_Work required_
For the listing that follows, give again exactly the lines from the one with "Task: Click the" to the one with "Given: Expand the emoticon dropdown arrow", including both.

_Data_
⟨

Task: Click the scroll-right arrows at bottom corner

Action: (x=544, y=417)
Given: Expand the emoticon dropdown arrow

⟩
⟨

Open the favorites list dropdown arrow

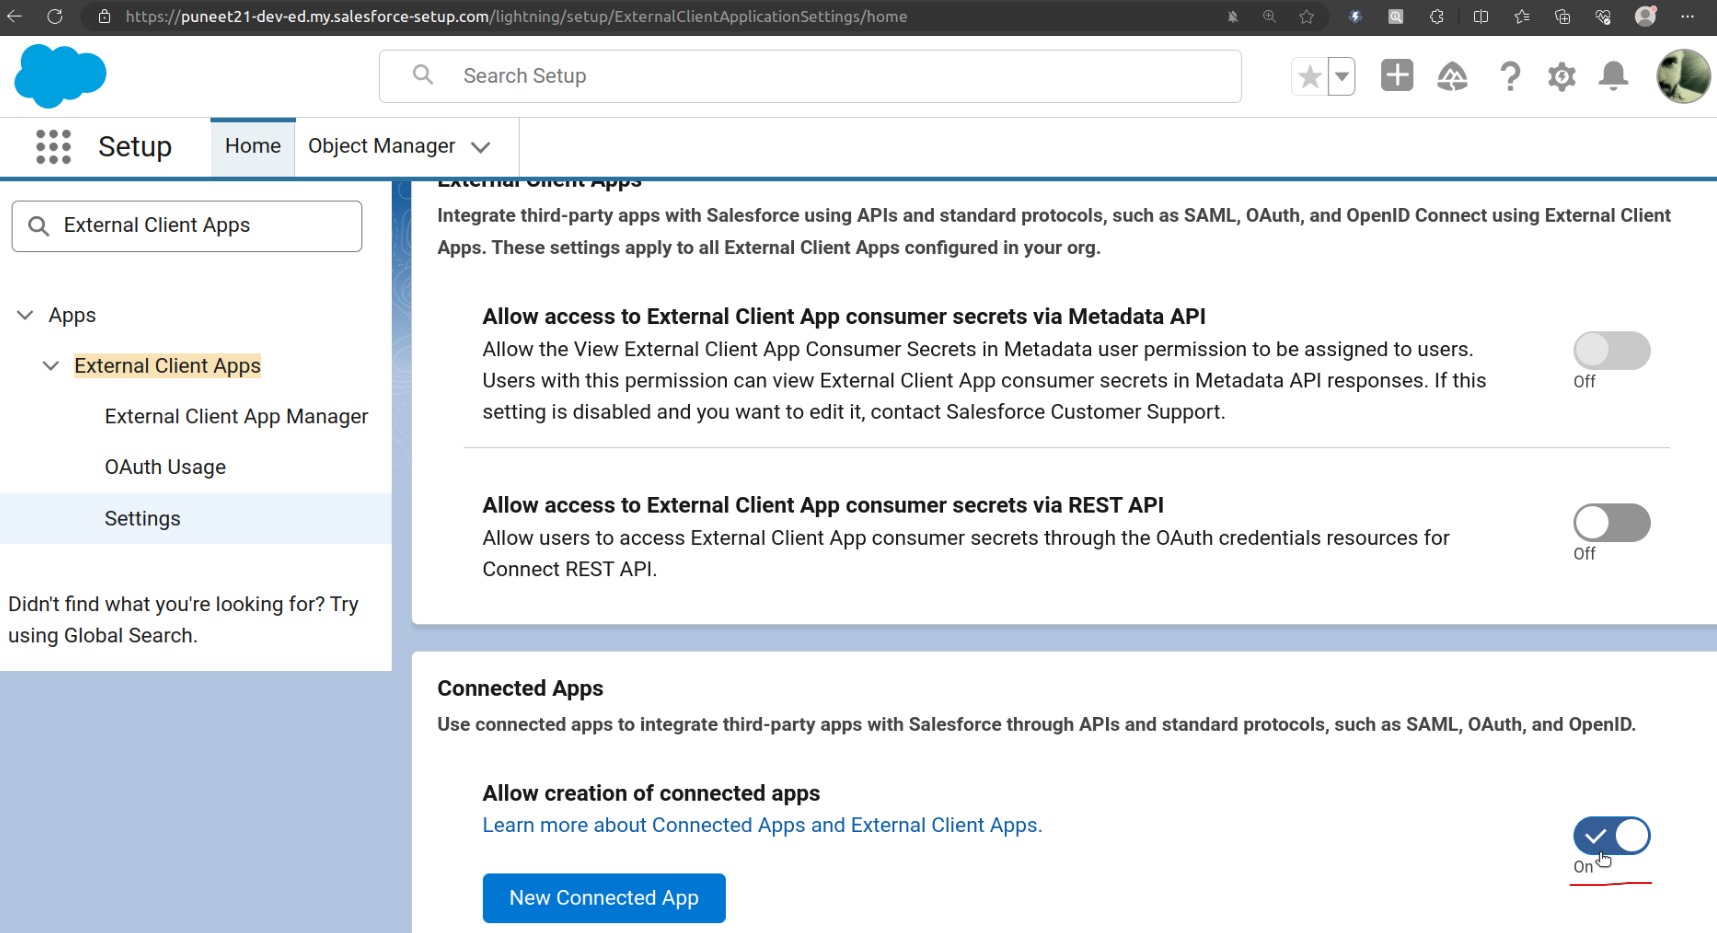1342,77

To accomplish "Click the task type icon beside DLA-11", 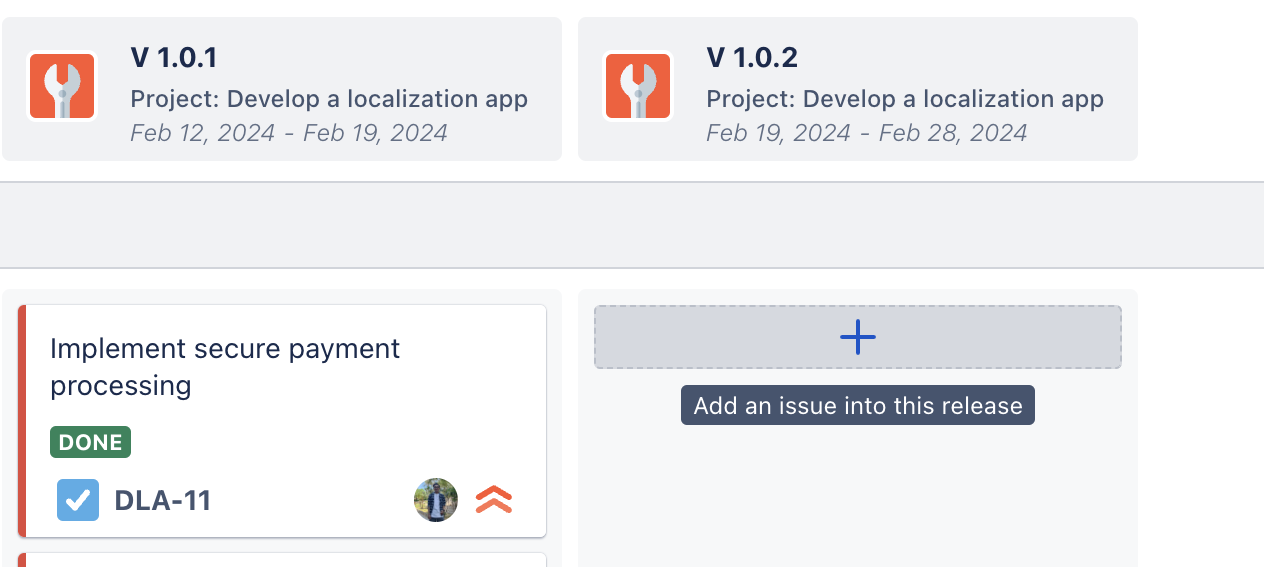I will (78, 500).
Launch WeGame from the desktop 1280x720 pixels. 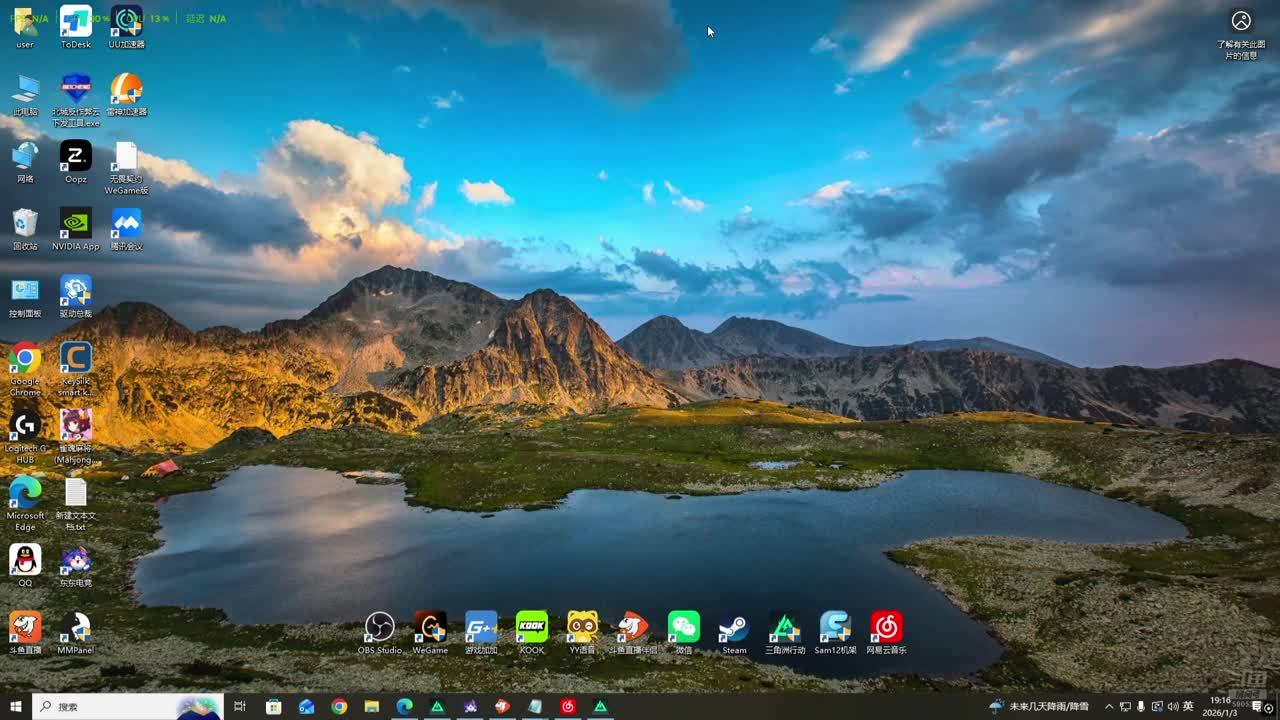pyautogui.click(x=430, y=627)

⟩

_Exercise solution_
Task: Click the scroll-right arrows at bottom corner

Action: (x=544, y=417)
Given: Expand the emoticon dropdown arrow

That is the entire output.